[Saved entries]
______________________________

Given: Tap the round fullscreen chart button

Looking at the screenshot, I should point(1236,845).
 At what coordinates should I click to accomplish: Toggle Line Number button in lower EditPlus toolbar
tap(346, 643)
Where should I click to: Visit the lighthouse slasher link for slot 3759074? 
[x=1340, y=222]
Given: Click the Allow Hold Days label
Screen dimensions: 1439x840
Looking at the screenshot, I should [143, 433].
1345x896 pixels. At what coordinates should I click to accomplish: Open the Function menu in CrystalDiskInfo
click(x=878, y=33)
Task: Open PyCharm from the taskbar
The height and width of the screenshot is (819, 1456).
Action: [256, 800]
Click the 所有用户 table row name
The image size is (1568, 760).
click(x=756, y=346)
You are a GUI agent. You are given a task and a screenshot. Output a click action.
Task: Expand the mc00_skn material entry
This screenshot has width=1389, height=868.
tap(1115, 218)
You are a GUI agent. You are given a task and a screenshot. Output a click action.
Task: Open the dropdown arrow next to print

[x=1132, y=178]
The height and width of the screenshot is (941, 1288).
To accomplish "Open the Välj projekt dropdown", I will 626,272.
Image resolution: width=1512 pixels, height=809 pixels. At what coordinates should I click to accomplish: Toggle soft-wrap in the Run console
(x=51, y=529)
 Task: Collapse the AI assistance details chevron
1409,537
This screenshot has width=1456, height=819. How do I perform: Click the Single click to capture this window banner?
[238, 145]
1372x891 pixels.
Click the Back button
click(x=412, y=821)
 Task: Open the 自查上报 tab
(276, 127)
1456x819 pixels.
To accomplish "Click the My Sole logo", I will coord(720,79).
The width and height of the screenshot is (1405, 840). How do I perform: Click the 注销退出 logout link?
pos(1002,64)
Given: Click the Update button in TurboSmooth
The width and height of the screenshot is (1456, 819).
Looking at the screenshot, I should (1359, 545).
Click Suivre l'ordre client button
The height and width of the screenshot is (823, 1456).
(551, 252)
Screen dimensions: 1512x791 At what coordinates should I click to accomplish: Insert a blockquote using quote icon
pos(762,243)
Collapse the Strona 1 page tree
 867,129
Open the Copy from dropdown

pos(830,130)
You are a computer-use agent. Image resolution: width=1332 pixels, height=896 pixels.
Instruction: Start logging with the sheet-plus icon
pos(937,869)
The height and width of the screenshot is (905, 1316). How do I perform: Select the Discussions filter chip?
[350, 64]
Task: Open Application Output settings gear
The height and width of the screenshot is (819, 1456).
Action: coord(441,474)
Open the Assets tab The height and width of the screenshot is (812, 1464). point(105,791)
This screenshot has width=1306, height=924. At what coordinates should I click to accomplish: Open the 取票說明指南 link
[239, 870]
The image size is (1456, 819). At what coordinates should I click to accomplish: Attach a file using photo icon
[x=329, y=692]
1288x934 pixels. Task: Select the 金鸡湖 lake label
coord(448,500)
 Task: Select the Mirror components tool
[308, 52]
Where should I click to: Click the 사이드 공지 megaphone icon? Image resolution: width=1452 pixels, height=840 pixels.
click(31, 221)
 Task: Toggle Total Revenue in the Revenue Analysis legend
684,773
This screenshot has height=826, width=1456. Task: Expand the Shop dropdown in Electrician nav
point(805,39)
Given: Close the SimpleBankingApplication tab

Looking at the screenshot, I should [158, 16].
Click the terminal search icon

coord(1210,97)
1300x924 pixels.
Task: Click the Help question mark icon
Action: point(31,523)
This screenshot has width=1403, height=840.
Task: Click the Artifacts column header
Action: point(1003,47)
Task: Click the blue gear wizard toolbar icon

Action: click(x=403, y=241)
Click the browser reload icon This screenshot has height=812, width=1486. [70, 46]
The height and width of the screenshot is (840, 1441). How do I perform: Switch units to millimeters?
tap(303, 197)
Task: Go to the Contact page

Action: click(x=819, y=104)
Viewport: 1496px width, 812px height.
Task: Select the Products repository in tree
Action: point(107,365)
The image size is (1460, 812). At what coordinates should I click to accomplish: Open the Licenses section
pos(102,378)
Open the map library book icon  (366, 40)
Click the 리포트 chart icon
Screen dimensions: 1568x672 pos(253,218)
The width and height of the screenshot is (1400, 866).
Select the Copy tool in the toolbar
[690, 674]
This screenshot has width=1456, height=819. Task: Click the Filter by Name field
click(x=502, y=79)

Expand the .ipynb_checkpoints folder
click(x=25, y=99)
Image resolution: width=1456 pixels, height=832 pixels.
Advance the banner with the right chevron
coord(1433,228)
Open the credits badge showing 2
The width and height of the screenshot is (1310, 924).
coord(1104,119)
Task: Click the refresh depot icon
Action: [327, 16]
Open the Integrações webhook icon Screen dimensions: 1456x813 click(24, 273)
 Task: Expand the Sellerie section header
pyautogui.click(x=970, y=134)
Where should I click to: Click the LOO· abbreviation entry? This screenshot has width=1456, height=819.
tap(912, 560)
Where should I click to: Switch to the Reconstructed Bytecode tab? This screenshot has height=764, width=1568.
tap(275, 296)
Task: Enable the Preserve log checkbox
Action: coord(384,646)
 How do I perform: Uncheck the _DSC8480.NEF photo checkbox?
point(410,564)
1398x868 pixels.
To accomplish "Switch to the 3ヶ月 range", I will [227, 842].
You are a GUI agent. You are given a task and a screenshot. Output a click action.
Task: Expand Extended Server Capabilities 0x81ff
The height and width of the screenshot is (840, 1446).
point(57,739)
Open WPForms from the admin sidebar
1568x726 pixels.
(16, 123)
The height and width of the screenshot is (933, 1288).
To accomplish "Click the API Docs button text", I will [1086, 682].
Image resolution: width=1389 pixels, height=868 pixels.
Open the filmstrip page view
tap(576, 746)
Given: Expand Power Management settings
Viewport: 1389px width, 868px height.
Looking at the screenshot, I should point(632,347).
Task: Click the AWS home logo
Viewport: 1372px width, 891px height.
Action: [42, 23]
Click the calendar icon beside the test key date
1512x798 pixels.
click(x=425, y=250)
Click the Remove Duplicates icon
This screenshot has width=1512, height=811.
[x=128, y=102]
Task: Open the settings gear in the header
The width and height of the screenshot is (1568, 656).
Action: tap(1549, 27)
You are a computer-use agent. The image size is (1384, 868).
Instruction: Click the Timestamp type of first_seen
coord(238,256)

______________________________

- _AIM OF THE TASK_:
Write every entry out again. Keep each one exact.

- _FINISHED TASK_:
Given: Tap the round fullscreen chart button

Looking at the screenshot, I should point(1236,845).
 At what coordinates should I click to accomplish: Toggle Line Number button in lower EditPlus toolbar
tap(346, 643)
Where should I click to: Visit the lighthouse slasher link for slot 3759074? 
[x=1340, y=222]
Given: Click the Allow Hold Days label
Screen dimensions: 1439x840
Looking at the screenshot, I should [143, 433].
1345x896 pixels. At what coordinates should I click to accomplish: Open the Function menu in CrystalDiskInfo
click(x=878, y=33)
Task: Open PyCharm from the taskbar
The height and width of the screenshot is (819, 1456).
Action: [256, 800]
Click the 所有用户 table row name
The image size is (1568, 760).
click(x=756, y=346)
You are a GUI agent. You are given a task and a screenshot. Output a click action.
Task: Expand the mc00_skn material entry
This screenshot has width=1389, height=868.
tap(1115, 218)
You are a GUI agent. You are given a task and a screenshot. Output a click action.
Task: Open the dropdown arrow next to print

[x=1132, y=178]
The height and width of the screenshot is (941, 1288).
To accomplish "Open the Välj projekt dropdown", I will 626,272.
Image resolution: width=1512 pixels, height=809 pixels. At what coordinates should I click to accomplish: Toggle soft-wrap in the Run console
(x=51, y=529)
 Task: Collapse the AI assistance details chevron
1409,537
This screenshot has width=1456, height=819. How do I perform: Click the Single click to capture this window banner?
[238, 145]
1372x891 pixels.
Click the Back button
click(x=412, y=821)
 Task: Open the 自查上报 tab
(276, 127)
1456x819 pixels.
To accomplish "Click the My Sole logo", I will coord(720,79).
The width and height of the screenshot is (1405, 840). How do I perform: Click the 注销退出 logout link?
pos(1002,64)
Given: Click the Update button in TurboSmooth
The width and height of the screenshot is (1456, 819).
Looking at the screenshot, I should (1359, 545).
Click Suivre l'ordre client button
The height and width of the screenshot is (823, 1456).
(551, 252)
Screen dimensions: 1512x791 At what coordinates should I click to accomplish: Insert a blockquote using quote icon
pos(762,243)
Collapse the Strona 1 page tree
 867,129
Open the Copy from dropdown

pos(830,130)
You are a computer-use agent. Image resolution: width=1332 pixels, height=896 pixels.
Instruction: Start logging with the sheet-plus icon
pos(937,869)
The height and width of the screenshot is (905, 1316). How do I perform: Select the Discussions filter chip?
[350, 64]
Task: Open Application Output settings gear
The height and width of the screenshot is (819, 1456).
Action: coord(441,474)
Open the Assets tab The height and width of the screenshot is (812, 1464). point(105,791)
This screenshot has width=1306, height=924. At what coordinates should I click to accomplish: Open the 取票說明指南 link
[239, 870]
The image size is (1456, 819). At what coordinates should I click to accomplish: Attach a file using photo icon
[x=329, y=692]
1288x934 pixels. Task: Select the 金鸡湖 lake label
coord(448,500)
 Task: Select the Mirror components tool
[308, 52]
Where should I click to: Click the 사이드 공지 megaphone icon? Image resolution: width=1452 pixels, height=840 pixels.
click(31, 221)
 Task: Toggle Total Revenue in the Revenue Analysis legend
684,773
This screenshot has height=826, width=1456. Task: Expand the Shop dropdown in Electrician nav
point(805,39)
Given: Close the SimpleBankingApplication tab

Looking at the screenshot, I should [158, 16].
Click the terminal search icon

coord(1210,97)
1300x924 pixels.
Task: Click the Help question mark icon
Action: point(31,523)
This screenshot has width=1403, height=840.
Task: Click the Artifacts column header
Action: point(1003,47)
Task: Click the blue gear wizard toolbar icon

Action: click(x=403, y=241)
Click the browser reload icon This screenshot has height=812, width=1486. [70, 46]
The height and width of the screenshot is (840, 1441). How do I perform: Switch units to millimeters?
tap(303, 197)
Task: Go to the Contact page

Action: click(x=819, y=104)
Viewport: 1496px width, 812px height.
Task: Select the Products repository in tree
Action: point(107,365)
The image size is (1460, 812). At what coordinates should I click to accomplish: Open the Licenses section
pos(102,378)
Open the map library book icon  (366, 40)
Click the 리포트 chart icon
Screen dimensions: 1568x672 pos(253,218)
The width and height of the screenshot is (1400, 866).
Select the Copy tool in the toolbar
[690, 674]
This screenshot has width=1456, height=819. Task: Click the Filter by Name field
click(x=502, y=79)

Expand the .ipynb_checkpoints folder
click(x=25, y=99)
Image resolution: width=1456 pixels, height=832 pixels.
Advance the banner with the right chevron
coord(1433,228)
Open the credits badge showing 2
The width and height of the screenshot is (1310, 924).
coord(1104,119)
Task: Click the refresh depot icon
Action: [327, 16]
Open the Integrações webhook icon Screen dimensions: 1456x813 click(24, 273)
 Task: Expand the Sellerie section header
pyautogui.click(x=970, y=134)
Where should I click to: Click the LOO· abbreviation entry? This screenshot has width=1456, height=819.
tap(912, 560)
Where should I click to: Switch to the Reconstructed Bytecode tab? This screenshot has height=764, width=1568.
tap(275, 296)
Task: Enable the Preserve log checkbox
Action: coord(384,646)
 How do I perform: Uncheck the _DSC8480.NEF photo checkbox?
point(410,564)
1398x868 pixels.
To accomplish "Switch to the 3ヶ月 range", I will [227, 842].
You are a GUI agent. You are given a task and a screenshot. Output a click action.
Task: Expand Extended Server Capabilities 0x81ff
The height and width of the screenshot is (840, 1446).
point(57,739)
Open WPForms from the admin sidebar
1568x726 pixels.
(16, 123)
The height and width of the screenshot is (933, 1288).
To accomplish "Click the API Docs button text", I will [1086, 682].
Image resolution: width=1389 pixels, height=868 pixels.
Open the filmstrip page view
tap(576, 746)
Given: Expand Power Management settings
Viewport: 1389px width, 868px height.
Looking at the screenshot, I should point(632,347).
Task: Click the AWS home logo
Viewport: 1372px width, 891px height.
Action: [42, 23]
Click the calendar icon beside the test key date
1512x798 pixels.
click(x=425, y=250)
Click the Remove Duplicates icon
This screenshot has width=1512, height=811.
[x=128, y=102]
Task: Open the settings gear in the header
The width and height of the screenshot is (1568, 656).
Action: tap(1549, 27)
You are a computer-use agent. The image size is (1384, 868).
Instruction: Click the Timestamp type of first_seen
coord(238,256)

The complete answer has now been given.